Trouble with defining a Function List entry

Lokathor

I’m trying to write a function list entry for Haskell. Function declarations are words at the start of a line, then :: then some type definition after it. Such as

updateWindow :: GlobalRecord -> SDL.Renderer -> IO ()
main :: IO ()

and so on. Comments are things within {- and -} pairs, or until the end of the line after a –

I found the funcionList.xml file in the notepad++ install directory, and I deleted the functionList.xml from the AppData directory.

I put an association entry into the file

		<association langID="45" id="haskell_function"/>

And I also put a parser into the file.

        <parser id="haskell_function" displayName="Haskell Function" commentExpr="(({-.*-})|(--.*$))">
            <function
                mainExpr="^\w+ :: .*$"
                displayMode="$functionName">
            </function>
        </parser>

However, when I restart notepad++ it doesn’t show any entries in the function list. It shows the Main.hs file, but then no functions within the file. What am I doing wrong?

guy038

Hello, @Lokathor,

I understood the main reason why you could NOT see any entry in the FunctionList panel :-)) Although it’s not easy to find out !

The functionList regex engine does NOT act as the Notepad++ one. By default, it considers that the dot meta-character ( . ) match, absolutely, any character ( standard or EOL characters )

But, as the Notepad++ regex engine does, it does consider that the ^ and $ assertions stand for the classical beginning and the end of any line

So, when you want to match, from any location, all the possible remaining characters of a line, TWO syntaxes are possible :

.*?$ , which matches any range, even null, of standard characters, till the nearest EOL location, due to the lazy quantifier *?

OR

(?-s).* , which matches any range, even null, of standard characters only, due to the in-line modifier (?-s), which forces the regex engine to consider that the dot, special character, matches standard characters, only !

Of course, if the range of characters must be a non-zero length string, prefer the syntaxes .+?$ OR (?-s).+

Secondly, your regex, relative to comments was invalid : The two characters { and } must be escaped ( \{ and \} ) because they have a special meaning in regexes.

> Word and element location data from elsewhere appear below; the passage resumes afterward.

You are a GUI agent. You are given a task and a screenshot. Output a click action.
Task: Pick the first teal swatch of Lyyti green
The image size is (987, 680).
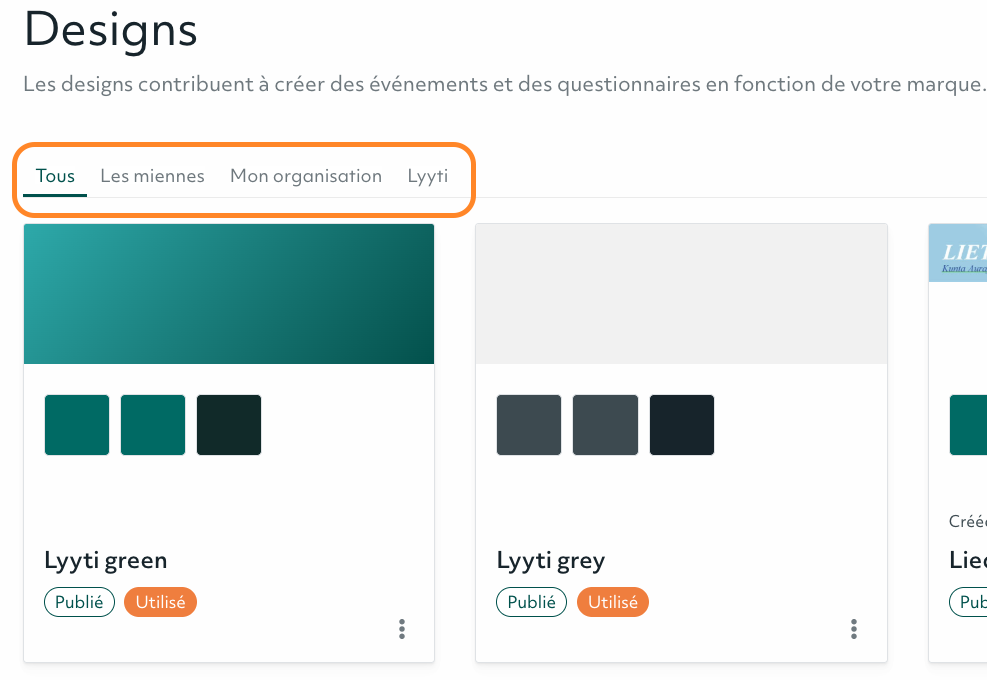(77, 425)
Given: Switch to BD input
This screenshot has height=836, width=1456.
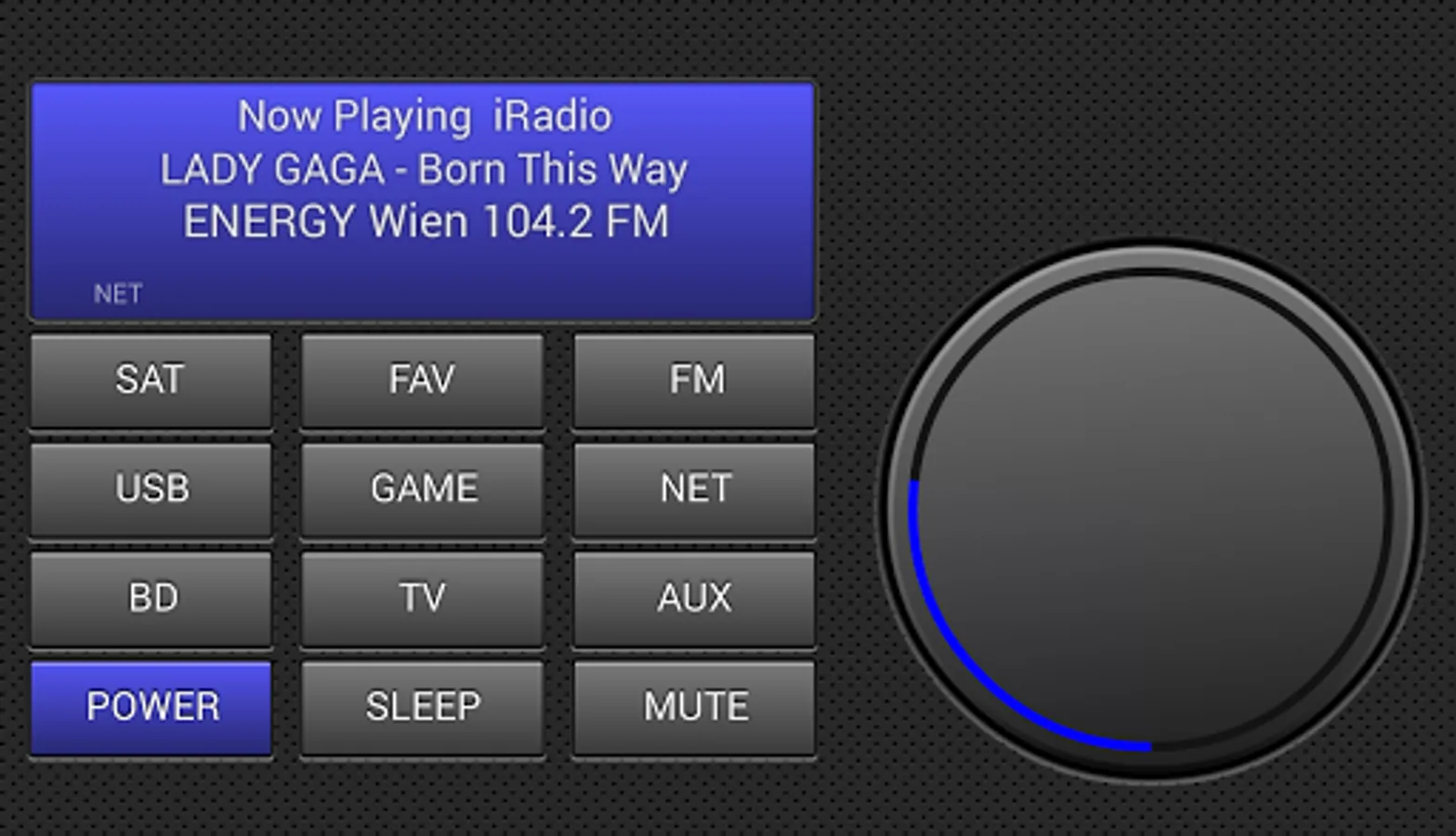Looking at the screenshot, I should tap(151, 598).

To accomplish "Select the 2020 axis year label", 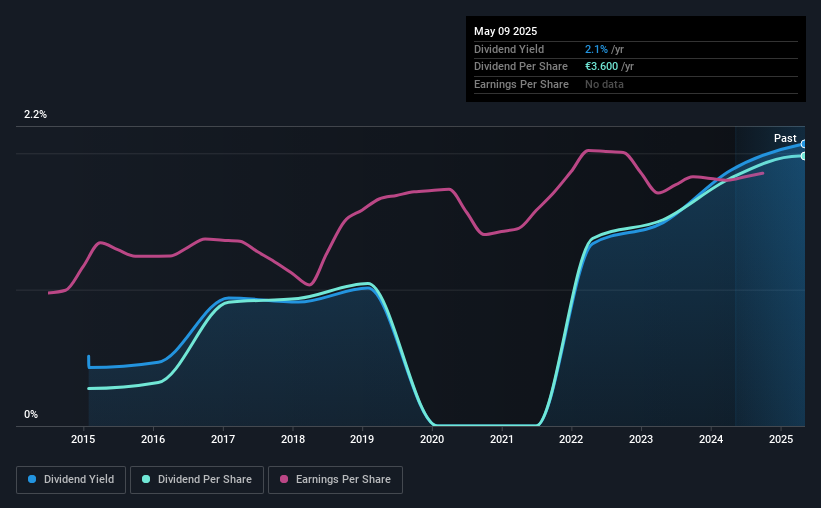I will [432, 439].
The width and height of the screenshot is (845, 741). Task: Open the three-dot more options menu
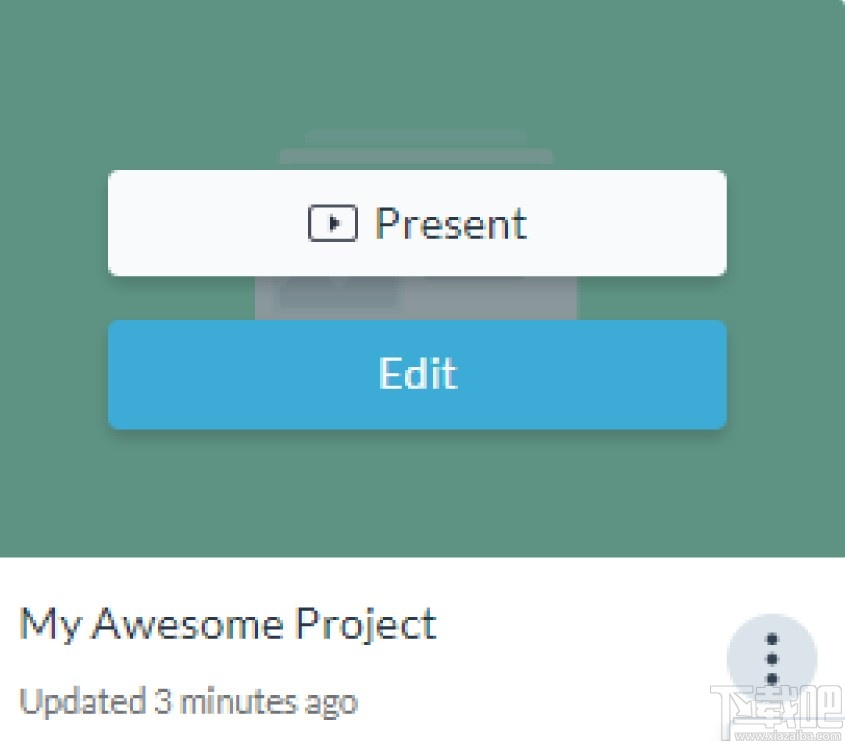771,659
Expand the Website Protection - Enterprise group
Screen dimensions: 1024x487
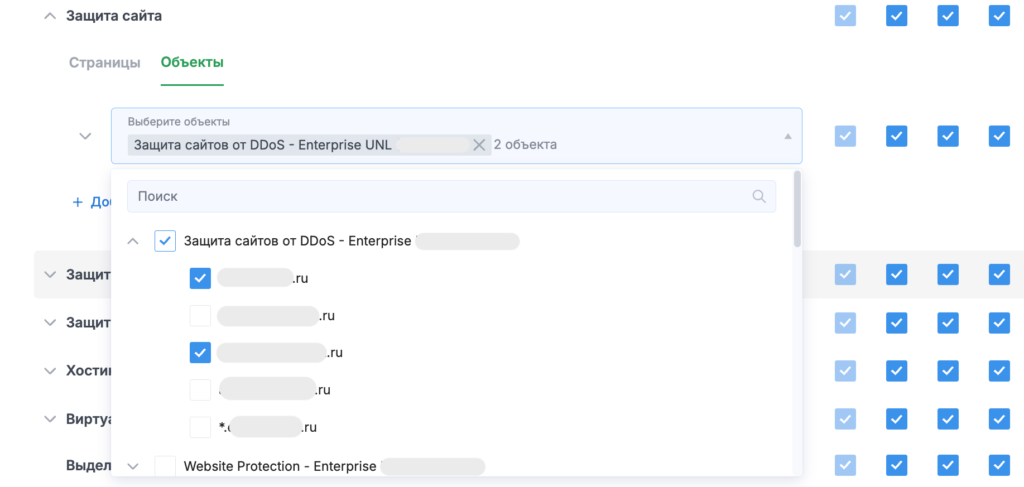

Moreover, I simplified a bit the expression and, taking in account, what I said above, we end, for the comments regex, to ONE of the two syntaxes :

\{-.*-\}|--.*?$

OR

\{-.*-\}|(?-s)--.*

Thirdly, although, the minimum form of your parser, with the two corrections, above, would work and display the entire line where function declarations are, it would be better to add the functionName node, in order to get the function name, ONLY, that is to display !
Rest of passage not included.